BEGIN Page extract

Rising temperatures have not only boosted the intensity or frequency of major storms and heatwaves, they have spawned rare or novel weather phenomena, accompanied by new more-or-less scientific names.
“Firenados”, for example, occur when searing heat and turbulent winds rise above out-of-control forest fires in tornado-like columns. California and Australia have seen plenty of these vertical flame-throwers and will likely see a lot more, scientists say.
So-called “dry thunderstorms” in drought-stricken regions such as the southwestern United States are a big tease, producing thunder and lightning but no rain. The air below these high-altitude light-shows is so parched that any moisture produced evaporates on the way down.
Then there are the fire-induced, smoke-infused “pyrocumulonimbus” clouds that darkened Australian skies during the Black Summer of 2019 and 2020, or “urban heat islands” in big cities that run a couple of degrees Celsius hotter than surrounding areas.
But nothing is more terrifying, perhaps, than the potentially deadly combination of heat and relative humidity. A healthy human adult in the shade with unlimited drinking water will die if so-called “wet-bulb” temperatures exceed 35°C for six hours, scientists have calculated.

END Page extract
BEGIN Source material

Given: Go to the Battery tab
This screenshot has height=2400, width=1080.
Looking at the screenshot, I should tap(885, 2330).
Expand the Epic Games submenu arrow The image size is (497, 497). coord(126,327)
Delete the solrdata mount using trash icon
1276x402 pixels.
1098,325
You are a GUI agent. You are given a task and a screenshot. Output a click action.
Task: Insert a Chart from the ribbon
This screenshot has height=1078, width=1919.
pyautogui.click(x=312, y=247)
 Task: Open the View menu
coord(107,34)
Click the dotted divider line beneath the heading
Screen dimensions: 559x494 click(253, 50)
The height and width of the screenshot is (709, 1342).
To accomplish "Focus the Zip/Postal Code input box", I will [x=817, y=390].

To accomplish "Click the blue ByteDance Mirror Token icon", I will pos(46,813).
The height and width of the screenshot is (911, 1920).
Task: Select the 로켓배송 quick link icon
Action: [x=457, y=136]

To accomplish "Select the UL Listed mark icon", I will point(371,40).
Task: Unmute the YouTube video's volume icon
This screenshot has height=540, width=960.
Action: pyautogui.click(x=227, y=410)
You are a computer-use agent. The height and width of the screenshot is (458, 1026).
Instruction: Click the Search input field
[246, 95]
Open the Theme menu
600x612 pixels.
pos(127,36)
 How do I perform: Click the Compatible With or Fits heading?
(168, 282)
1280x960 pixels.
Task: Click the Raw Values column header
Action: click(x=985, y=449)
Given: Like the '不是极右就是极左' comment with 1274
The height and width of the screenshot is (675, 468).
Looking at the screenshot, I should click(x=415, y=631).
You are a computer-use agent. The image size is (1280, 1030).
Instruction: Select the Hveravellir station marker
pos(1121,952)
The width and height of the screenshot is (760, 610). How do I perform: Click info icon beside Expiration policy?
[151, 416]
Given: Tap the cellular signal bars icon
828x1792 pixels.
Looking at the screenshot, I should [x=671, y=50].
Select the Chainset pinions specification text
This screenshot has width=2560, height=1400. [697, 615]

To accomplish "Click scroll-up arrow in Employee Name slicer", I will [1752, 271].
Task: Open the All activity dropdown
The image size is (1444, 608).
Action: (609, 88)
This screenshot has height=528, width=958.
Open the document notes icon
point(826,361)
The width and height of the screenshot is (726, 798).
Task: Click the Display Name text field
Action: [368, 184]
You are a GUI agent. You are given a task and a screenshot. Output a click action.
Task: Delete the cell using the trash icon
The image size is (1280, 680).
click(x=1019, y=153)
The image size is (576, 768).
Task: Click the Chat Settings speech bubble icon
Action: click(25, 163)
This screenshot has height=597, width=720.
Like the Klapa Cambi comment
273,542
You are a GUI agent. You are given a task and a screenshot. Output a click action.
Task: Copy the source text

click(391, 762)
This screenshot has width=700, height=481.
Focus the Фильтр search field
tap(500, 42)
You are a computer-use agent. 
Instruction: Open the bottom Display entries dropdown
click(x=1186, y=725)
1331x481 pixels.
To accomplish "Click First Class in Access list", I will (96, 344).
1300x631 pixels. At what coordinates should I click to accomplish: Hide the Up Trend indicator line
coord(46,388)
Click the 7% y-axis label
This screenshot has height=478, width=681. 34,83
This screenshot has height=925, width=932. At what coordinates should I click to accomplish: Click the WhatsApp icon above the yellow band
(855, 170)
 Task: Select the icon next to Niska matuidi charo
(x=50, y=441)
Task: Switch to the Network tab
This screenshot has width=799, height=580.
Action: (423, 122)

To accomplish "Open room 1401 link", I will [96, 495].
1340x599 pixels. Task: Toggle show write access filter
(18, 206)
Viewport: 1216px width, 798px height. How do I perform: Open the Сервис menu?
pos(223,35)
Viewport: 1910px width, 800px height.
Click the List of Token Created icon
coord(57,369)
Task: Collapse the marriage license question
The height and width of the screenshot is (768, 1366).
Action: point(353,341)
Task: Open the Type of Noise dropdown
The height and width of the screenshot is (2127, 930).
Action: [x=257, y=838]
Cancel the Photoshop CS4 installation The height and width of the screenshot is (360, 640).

END Source material

Task directions:
Copy out the part of the extreme-weather text that begins with the words "Rising temperatures have" and ends with "the way down.", swapping "dry thunderstorms" for "rainless storms".

Your response:
Rising temperatures have not only boosted the intensity or frequency of major storms and heatwaves, they have spawned rare or novel weather phenomena, accompanied by new more-or-less scientific names.
“Firenados”, for example, occur when searing heat and turbulent winds rise above out-of-control forest fires in tornado-like columns. California and Australia have seen plenty of these vertical flame-throwers and will likely see a lot more, scientists say.
So-called “rainless storms” in drought-stricken regions such as the southwestern United States are a big tease, producing thunder and lightning but no rain. The air below these high-altitude light-shows is so parched that any moisture produced evaporates on the way down.